Polarity-dependent fluorescent probes are recently attracting interest for high-resolution cell imaging. The fluorescence enhancement of the solvatochromic dye, ideally located in a domain where polarity changes occur upon binding, allows for a fine detection of molecular recognition events even between non overexpressed proteins.1 We developed a toolbox of new solvatochromic coumarin derivatives, characterized by a donor-(coumarin core)-acceptor structure, tailored to in vivo imaging applications.After a preliminary screening by computational methods, we adopted a synthetic procedure tuneable on the substitution patterns to achieve. Our probes possess excellent fluorescence quantum yields (up to 0.95), high molar extinction coefficients (up to 46,000 M-1cm-1), and large Stokes shifts. Furthermore, they display strong solvatochromism, being almost non emissive in water and very fluorescent in less polar media (up to 780-fold enhancement in brightness).When tested on cultured cells, the developed coumarins resulted not harmful and their photophysical properties were unchanged compared to free solution. Due to both their strong solvatochromic properties, and their lipophilic character, the coumarin did fluoresce only in the most lipophilic environments of the cell.
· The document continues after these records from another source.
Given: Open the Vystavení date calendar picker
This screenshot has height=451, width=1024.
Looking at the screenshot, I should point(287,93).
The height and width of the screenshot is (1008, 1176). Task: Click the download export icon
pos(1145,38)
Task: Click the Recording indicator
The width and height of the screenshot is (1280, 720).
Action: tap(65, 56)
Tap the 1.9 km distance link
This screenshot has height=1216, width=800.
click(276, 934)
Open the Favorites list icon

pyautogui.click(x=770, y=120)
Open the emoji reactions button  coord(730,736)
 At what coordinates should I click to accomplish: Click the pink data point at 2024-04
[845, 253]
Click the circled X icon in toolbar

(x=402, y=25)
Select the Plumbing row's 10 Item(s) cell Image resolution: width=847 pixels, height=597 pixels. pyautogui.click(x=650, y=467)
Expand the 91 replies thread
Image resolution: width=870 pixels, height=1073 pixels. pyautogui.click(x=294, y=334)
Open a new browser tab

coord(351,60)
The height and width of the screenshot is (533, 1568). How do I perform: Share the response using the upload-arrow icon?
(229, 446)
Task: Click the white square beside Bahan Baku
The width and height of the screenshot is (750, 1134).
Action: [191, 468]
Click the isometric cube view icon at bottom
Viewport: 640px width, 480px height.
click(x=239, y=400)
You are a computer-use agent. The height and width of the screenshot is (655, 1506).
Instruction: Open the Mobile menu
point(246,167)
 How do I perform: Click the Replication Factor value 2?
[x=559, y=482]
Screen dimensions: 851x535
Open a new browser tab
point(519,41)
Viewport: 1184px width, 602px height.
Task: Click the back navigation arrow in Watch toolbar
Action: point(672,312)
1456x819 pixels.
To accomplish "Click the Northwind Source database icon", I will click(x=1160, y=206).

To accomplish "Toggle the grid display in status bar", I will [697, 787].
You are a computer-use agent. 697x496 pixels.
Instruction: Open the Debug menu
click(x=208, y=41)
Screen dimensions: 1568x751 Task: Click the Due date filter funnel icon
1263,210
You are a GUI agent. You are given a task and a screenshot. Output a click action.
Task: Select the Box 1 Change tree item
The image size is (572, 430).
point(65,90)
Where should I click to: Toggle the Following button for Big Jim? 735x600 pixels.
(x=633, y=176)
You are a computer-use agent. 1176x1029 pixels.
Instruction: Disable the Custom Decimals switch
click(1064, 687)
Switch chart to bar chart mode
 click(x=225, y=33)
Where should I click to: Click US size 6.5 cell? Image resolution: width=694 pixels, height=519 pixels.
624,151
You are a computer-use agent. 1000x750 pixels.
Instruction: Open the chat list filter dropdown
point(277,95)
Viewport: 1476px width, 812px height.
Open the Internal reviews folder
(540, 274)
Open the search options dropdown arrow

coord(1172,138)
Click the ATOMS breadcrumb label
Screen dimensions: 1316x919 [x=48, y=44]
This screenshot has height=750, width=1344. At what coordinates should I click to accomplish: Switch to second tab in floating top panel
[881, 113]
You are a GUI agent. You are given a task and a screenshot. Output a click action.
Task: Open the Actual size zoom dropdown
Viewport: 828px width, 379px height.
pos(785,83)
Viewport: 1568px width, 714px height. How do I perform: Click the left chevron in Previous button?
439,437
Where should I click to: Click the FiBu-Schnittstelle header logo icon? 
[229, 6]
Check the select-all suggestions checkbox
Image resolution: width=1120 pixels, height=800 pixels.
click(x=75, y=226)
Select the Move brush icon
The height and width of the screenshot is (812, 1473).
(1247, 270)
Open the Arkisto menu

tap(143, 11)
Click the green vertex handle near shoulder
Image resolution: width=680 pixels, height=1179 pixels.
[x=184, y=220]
In particular, colocalization experiments with standard markers evidenced staining in ER, membranes and lysosomes, depending on the chemical structure of the solvatochromic probe.Finally, one compound (3-benzothiazenyl-4-ciano-6,7-dimethoxy coumarin) showed monoexponential decay of fluorescence with a lifetime which is linearly dependent on solvent polarity. This feature promotes its use as ratiometric indicator of cell polarity at nanoscale level. The prepared compounds are remarkable tools to investigate subtle biochemical processes in the cell environment after appropriate conjugation to biomolecules, and at the same time constitute the basis for further engineering of a new generation of biosensors.1) Nalbant, P.; Hodgson, L.; Kraynov, V.; Toutchkine, A.; Hahn, K. M. Science 2004, 305, 1615-1619.